EXCERPT PROVIDED -

Sometimes ideas pop into your head and pop out in an instance.  Sometimes they linger for a while and fade.  Sometimes, you'll be struck by a thought and you won't be able to shake it.  It may find from your primary thoughts, but it will never completely recede.  It will appear, suddenly, every now and then to shed light on a particular topic or situation.

I have found myself, recently, regularly revisiting the idea of leadership, in all its forms.  I have begun thinking more and more about the divisions of leadership, and the various roles that can be a fit for each individual.  I have thought more and more about the distinction between leaders, managers and visionaries.  It seems to me that too few people in the realm of business take appropriate care to distinguish between the three.

I have written about leadership before, and I will, likely, write about it again.  I have admiration for strong leaders, and I am confident that when I have been put in a leadership position, I have served capably.  Nonetheless, I think this quality can become overblown... or at least conflated with other qualities, and sought out in a position that does not, necessarily, require it.

At this point, I am going to eschew any definitions of leadership.  Others have already done that, both conventionality and otherwise, and I have no eagerness to follow that path.  I will note that leadership is more than just being good at your job.  It's more than just knowing what has to be done.  The most important part of leading others would seem to be, at least to me, the others.  I imagine a leader is not properly judged by the trail he blazes, but by those who are able to follow that trail.

It also seems to me that management and leadership are often conflated; a good manager will be a good leader and vice versa.  So, someone in your employ who has shown quality leadership of a team will be the natural choice to take on a managerial role.  Sadly (considering I have seen this decision made numerous times), there is not a direct correlation between managerial prowess and leadership.  Managers will be called upon to execute a host of tasks that have little or nothing to do with leadership.  They must set targets, balance priorities, oversee progress and allocate resources.  None of this, necessarily, requires a strong leader.  I don't mean to suggest that managers are merely caretakers, but, sometimes, that is what they are called to be.

Visionaries are a completely different beast.  To have the foresight - the prescience - to discern a path for a company, or for a team, is a special gift.  Especially when that path is murky and success is but an indiscernible speck on the horizon, the ability to set out a successful vision is a rare skill.  In and of itself, this requires no ability to lead and no ability to manage.

YOUR TASKS -
A. For the leadership essay, say whether each statement agrees with it, and back each yes or no with the words of the essay that decide it: (i) the author plans to offer a definition of leadership; (ii) managers must set targets and allocate resources; (iii) setting out a successful vision requires the ability to manage.
B. Summarize the leadership essay in three sentences.

AVAILABLE DATA -

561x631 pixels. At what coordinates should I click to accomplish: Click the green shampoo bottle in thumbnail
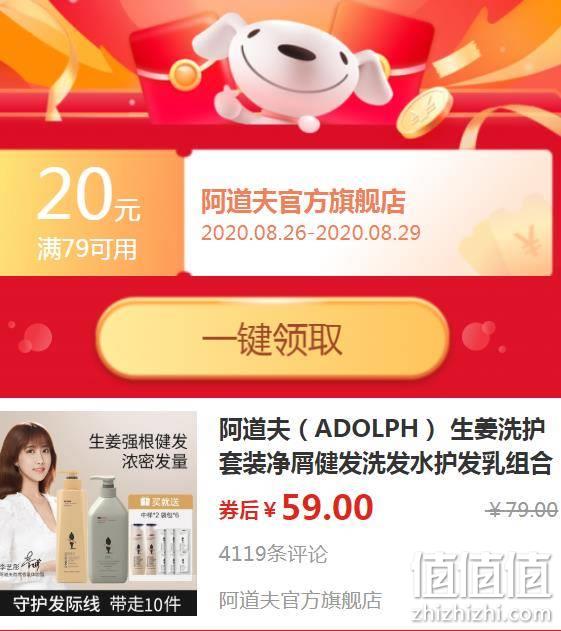pos(108,530)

SOLUTIONS -
A.
(i) No: "At this point, I am going to eschew any definitions of leadership."
(ii) Yes: "They must set targets, balance priorities, oversee progress and allocate resources."
(iii) No: "In and of itself, this requires no ability to lead and no ability to manage."

B. The author has been thinking about the distinction between leaders, managers and visionaries, and believes too few people in business take care to distinguish between them. Leadership, in the author's view, is judged less by the leader's own path than by the others who are able to follow it, and it is often wrongly conflated with management, whose tasks of setting targets, balancing priorities, overseeing progress and allocating resources do not necessarily require a strong leader. Visionaries have the rare gift of discerning a successful path for a company or team, which in itself requires no ability to lead or to manage.